• Directions for this task:
The records sit below. Return every line in them that holds the word "computer".
Segment Open
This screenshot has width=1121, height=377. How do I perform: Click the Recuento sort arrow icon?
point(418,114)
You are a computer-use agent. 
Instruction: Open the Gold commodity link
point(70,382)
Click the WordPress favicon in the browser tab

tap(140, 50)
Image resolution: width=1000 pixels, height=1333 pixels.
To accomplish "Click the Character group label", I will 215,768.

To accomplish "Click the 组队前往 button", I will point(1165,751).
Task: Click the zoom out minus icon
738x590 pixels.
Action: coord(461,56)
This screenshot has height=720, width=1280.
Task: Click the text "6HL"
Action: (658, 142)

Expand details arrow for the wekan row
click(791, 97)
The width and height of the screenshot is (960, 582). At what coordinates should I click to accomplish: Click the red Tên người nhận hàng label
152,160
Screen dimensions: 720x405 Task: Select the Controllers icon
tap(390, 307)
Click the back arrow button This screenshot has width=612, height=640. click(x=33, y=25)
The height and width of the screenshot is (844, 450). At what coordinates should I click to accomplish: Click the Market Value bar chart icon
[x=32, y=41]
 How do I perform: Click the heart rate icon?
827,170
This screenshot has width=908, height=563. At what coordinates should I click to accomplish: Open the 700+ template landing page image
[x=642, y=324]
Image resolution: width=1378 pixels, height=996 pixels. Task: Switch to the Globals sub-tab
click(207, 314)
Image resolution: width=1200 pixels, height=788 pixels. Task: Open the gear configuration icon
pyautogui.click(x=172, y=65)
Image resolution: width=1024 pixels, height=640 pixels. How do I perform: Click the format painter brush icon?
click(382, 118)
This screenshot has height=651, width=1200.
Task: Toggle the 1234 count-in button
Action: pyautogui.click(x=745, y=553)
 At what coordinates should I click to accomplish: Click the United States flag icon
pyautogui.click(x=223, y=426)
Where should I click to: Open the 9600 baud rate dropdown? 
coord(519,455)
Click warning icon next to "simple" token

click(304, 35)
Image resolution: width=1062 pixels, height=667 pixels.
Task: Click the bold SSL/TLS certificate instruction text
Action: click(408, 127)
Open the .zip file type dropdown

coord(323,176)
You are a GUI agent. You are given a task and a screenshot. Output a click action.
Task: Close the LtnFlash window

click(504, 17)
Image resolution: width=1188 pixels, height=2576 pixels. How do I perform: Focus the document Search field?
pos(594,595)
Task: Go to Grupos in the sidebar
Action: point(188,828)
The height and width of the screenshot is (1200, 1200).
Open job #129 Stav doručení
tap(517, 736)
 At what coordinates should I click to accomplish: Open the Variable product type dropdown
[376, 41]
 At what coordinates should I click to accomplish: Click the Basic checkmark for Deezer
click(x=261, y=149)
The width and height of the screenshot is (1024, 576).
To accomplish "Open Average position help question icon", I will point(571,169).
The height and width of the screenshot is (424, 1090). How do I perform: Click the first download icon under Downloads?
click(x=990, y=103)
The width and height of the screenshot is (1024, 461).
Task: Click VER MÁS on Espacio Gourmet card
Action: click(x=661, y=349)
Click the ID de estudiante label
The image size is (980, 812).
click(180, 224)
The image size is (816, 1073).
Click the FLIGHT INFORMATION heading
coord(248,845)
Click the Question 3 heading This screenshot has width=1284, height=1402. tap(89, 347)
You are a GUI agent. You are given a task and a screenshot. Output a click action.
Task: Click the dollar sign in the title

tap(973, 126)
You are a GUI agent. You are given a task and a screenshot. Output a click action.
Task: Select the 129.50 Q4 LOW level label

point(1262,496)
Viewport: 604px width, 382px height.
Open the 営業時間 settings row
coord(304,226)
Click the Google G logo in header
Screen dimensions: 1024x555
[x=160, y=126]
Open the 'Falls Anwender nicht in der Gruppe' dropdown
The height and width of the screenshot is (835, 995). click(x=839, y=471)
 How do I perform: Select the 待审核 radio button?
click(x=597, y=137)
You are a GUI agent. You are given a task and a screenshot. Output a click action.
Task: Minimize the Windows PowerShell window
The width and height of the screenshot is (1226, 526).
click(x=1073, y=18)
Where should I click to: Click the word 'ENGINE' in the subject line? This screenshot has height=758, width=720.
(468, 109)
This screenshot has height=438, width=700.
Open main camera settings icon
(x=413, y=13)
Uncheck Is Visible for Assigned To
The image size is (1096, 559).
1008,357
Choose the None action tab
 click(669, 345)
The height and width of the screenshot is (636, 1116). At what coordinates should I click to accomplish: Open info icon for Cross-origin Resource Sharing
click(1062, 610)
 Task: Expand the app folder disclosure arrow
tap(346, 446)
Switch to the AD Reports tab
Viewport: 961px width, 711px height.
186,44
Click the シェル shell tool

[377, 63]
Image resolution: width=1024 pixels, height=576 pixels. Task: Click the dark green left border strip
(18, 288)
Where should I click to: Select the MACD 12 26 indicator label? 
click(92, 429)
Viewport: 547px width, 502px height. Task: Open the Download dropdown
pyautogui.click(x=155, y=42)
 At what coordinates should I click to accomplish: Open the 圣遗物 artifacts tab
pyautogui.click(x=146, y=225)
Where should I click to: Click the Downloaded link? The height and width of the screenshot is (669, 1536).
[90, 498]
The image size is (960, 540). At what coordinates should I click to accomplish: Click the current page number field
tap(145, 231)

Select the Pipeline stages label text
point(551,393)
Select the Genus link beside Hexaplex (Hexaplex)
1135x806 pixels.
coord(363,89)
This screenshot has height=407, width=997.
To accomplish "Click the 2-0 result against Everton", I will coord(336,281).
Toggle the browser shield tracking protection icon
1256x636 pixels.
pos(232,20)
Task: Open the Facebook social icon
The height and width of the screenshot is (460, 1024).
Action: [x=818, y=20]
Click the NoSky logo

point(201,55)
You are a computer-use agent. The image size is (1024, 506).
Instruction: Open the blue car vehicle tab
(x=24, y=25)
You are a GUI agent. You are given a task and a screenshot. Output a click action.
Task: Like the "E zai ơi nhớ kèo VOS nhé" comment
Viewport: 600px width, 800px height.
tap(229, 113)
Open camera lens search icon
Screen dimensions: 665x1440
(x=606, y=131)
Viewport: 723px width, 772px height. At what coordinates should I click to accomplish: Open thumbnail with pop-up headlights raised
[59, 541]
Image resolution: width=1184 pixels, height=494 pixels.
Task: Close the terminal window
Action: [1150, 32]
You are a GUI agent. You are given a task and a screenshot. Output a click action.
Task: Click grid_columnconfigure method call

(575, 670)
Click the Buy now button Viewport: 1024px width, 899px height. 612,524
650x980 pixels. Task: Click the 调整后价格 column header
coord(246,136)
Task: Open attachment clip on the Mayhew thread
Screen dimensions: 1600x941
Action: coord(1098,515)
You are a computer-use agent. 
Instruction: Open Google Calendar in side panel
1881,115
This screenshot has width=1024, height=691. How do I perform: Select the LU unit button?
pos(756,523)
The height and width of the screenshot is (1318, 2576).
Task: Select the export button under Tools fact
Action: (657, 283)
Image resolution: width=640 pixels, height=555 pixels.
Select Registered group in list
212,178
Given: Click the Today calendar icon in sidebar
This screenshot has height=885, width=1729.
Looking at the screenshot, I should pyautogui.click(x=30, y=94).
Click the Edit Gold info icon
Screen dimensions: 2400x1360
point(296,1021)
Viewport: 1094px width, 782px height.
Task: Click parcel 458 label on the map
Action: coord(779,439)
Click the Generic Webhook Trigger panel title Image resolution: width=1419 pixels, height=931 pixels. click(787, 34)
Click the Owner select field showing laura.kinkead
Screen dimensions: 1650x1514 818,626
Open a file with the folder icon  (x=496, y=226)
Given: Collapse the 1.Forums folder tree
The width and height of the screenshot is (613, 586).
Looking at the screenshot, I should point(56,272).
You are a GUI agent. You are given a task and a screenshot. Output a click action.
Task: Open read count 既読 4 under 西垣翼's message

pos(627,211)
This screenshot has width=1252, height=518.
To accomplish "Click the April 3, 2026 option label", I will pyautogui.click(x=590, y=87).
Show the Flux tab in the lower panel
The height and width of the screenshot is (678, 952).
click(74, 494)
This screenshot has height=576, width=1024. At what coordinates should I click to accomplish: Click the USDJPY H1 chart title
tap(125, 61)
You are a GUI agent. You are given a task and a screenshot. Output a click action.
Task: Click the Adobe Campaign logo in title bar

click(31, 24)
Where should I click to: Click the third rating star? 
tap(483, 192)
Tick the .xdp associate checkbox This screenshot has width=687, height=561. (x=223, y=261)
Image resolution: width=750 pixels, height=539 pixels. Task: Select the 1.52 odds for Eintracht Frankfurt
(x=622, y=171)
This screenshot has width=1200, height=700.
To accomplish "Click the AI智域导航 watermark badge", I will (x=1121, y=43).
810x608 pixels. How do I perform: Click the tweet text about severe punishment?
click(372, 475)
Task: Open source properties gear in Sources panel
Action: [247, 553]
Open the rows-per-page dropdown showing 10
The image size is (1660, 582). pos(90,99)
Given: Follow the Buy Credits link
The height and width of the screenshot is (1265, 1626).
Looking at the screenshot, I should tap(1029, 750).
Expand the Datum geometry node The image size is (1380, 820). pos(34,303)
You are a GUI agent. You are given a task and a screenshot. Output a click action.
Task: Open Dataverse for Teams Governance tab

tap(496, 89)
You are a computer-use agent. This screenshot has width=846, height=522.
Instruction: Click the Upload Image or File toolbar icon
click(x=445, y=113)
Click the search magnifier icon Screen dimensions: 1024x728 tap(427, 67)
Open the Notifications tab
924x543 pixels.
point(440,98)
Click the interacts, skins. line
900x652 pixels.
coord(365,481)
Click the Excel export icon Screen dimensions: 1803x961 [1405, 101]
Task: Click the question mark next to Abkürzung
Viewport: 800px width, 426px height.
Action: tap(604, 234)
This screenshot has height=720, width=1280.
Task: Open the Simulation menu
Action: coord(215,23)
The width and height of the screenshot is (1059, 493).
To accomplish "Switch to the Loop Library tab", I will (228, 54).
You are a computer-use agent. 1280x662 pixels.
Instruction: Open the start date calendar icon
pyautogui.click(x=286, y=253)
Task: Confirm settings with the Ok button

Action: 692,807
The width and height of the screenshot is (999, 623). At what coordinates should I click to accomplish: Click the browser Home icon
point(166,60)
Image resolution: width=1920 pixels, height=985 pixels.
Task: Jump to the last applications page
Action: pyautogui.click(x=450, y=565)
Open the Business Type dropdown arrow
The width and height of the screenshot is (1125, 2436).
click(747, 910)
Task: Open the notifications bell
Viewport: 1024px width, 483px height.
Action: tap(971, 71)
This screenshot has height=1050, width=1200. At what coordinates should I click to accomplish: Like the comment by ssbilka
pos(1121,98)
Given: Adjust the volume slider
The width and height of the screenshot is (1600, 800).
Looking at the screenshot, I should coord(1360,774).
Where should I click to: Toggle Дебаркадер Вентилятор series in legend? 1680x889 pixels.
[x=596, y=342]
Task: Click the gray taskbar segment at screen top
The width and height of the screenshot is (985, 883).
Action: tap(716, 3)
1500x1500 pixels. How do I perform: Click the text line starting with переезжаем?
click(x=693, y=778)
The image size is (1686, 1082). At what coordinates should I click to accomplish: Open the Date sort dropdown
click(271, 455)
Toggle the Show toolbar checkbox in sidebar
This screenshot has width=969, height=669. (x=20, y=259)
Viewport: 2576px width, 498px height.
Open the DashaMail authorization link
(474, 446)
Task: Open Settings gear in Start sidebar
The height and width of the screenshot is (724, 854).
Segment Closed
• Exercise result:
You are a computer-use agent. 
You are a computer-use agent. The image size is (1024, 506).
You are a computer-use agent. 
You are a computer-use agent. This screenshot has width=846, height=522.
You are a computer-use agent. 1280x662 pixels.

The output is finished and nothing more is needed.